Kuraih tangannya. Kucengkeram. Kutarik dia dan kuikat ke punggungku. Matanya masih terpejam. Badannya berguncang kencang. Ku berbisik,
“Hey, adik manis, kamu tahu lagu La Montanara?” seruku mengalihkan rasa takutnya.
“Tau,” suaranya bergetar, nyaru diterpa angin.
“Yuk kita nyanyikan. Kita akan baik-baik saja. Mama udah nunggu di atas.” Kubuat suaraku setenang mungkin walau takut pun menjalariku.
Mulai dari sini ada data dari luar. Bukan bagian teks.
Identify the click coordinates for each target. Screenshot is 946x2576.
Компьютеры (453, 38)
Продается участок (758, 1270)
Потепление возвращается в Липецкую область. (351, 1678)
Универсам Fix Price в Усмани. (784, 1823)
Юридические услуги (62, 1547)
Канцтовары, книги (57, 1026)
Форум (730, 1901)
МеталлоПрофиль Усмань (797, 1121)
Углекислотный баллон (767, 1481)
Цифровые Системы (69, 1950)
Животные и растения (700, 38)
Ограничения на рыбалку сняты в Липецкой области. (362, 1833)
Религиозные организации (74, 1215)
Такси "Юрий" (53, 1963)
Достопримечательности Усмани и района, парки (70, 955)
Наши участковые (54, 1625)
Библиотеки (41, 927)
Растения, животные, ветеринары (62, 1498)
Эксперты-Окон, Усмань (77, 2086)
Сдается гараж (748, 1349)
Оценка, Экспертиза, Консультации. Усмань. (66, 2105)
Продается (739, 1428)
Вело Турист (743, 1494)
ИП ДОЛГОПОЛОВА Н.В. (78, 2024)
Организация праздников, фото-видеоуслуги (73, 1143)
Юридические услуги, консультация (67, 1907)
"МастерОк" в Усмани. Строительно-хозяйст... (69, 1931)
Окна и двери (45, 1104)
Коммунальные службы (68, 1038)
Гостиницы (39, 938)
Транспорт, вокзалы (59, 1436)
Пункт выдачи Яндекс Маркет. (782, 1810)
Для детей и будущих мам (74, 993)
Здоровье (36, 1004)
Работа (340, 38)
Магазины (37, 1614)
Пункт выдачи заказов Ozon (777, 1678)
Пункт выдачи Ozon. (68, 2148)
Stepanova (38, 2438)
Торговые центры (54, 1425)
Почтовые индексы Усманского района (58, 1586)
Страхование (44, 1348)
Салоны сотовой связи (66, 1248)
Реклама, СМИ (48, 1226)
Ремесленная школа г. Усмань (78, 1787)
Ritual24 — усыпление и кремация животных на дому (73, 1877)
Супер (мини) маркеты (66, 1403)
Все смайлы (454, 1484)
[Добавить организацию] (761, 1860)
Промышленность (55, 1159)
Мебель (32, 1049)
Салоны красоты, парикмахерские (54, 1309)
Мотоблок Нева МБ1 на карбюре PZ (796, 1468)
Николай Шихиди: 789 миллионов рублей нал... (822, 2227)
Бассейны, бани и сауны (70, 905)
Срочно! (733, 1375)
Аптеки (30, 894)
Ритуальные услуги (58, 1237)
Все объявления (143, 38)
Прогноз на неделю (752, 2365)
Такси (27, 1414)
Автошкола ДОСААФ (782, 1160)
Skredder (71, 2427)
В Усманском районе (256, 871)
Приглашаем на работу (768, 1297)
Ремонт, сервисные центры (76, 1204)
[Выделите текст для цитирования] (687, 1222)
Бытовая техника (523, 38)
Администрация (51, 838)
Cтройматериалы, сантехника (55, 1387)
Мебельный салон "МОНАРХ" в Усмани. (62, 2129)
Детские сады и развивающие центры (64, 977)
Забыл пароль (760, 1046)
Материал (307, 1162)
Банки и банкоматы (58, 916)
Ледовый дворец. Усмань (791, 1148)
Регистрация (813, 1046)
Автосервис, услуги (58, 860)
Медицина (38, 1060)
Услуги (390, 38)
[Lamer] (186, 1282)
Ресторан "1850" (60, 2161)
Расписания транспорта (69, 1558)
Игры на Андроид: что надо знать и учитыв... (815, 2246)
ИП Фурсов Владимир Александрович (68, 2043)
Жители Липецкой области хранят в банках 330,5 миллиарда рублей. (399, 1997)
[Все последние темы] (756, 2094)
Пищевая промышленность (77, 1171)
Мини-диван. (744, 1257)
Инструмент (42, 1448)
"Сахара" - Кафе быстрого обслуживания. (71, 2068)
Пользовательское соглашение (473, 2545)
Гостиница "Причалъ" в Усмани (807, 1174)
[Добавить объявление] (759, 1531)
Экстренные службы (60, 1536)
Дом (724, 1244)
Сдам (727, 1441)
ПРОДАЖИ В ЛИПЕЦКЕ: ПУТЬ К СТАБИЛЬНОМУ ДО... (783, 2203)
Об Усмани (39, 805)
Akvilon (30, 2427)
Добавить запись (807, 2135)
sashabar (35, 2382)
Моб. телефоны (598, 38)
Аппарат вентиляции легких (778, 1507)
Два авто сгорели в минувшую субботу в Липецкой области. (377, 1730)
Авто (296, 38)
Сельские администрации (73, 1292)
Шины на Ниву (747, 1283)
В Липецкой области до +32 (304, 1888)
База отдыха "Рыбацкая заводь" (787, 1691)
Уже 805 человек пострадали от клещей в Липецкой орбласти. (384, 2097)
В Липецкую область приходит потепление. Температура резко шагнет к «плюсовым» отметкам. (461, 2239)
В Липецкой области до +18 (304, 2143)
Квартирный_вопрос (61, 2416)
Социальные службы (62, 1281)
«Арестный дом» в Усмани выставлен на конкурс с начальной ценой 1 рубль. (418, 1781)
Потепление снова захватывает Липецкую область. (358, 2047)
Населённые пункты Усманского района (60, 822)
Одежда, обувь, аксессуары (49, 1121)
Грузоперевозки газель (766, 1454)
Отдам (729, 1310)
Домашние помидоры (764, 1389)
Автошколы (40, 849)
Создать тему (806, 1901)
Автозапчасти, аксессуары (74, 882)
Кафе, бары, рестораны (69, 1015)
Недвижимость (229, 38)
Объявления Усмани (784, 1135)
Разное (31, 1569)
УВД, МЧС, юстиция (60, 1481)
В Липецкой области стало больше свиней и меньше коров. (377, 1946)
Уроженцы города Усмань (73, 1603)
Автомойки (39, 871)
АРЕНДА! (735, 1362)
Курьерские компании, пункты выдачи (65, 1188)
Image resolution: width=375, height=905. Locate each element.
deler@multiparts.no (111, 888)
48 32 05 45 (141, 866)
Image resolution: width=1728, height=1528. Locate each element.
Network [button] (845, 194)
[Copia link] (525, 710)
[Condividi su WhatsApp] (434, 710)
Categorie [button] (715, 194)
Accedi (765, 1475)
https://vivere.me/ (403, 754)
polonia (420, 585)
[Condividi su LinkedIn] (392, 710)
Perlahan-lahan kudaki lagi jurang itu. Batu-batu kerikil berjatuhan setiap pijakanku, dan jari-jariku merogoh-rogoh batu yang bisa kujadikan pegangan. Sambil ku bernyanyi,
La montanara o-he
si sente cantare,
cantiam la montanara
e chi non la sa?
Kami bertatap mata. Udara sejuk masih bisa kami hirup kembali. Beristirahat menenangkan hati dari apa yang baru saja terjadi. Kami selamat. Duduk kembali di Pondok Tires. Gigi-gigi Denti di Terrarosa yang disinari matahari terbenam masih bisa kami nikmati. Ada rasa yang menyeruak setelah kuselamatkan anak itu. Rasa lega seakan aku bisa melunasi budi yang tak pernah berharap. Budi yang lama didoakan untuk mendapatkan kesempatan terbalaskan.
“Lain kali kalo naik gunung jangan suka lari-larian, apalagi kalo sedang di tepi jurang,” kataku.
“Iya,” jawabnya. Matanya masih setengah kosong.
Kuelus kepalanya. Ia masih termenung. Kucoba alihkan pikiran dan rasa takutnya. “Ngomong-ngomong suara kamu bagus tadi nyanyinya.” Lanjutku.
“Iya aku senang nyanyi, mamaku ajariku menyanyi,” jawabnya.
“Mamamu yang juga ajari kamu lagu La Montanara?” Lanjutku.
“Oh bukan, kalo itu kakek aku yang ajarin," matanya berbinar seketika membicarakan mengenai kakeknya. Ia menatapku dan berucap,
"Namanya Franz."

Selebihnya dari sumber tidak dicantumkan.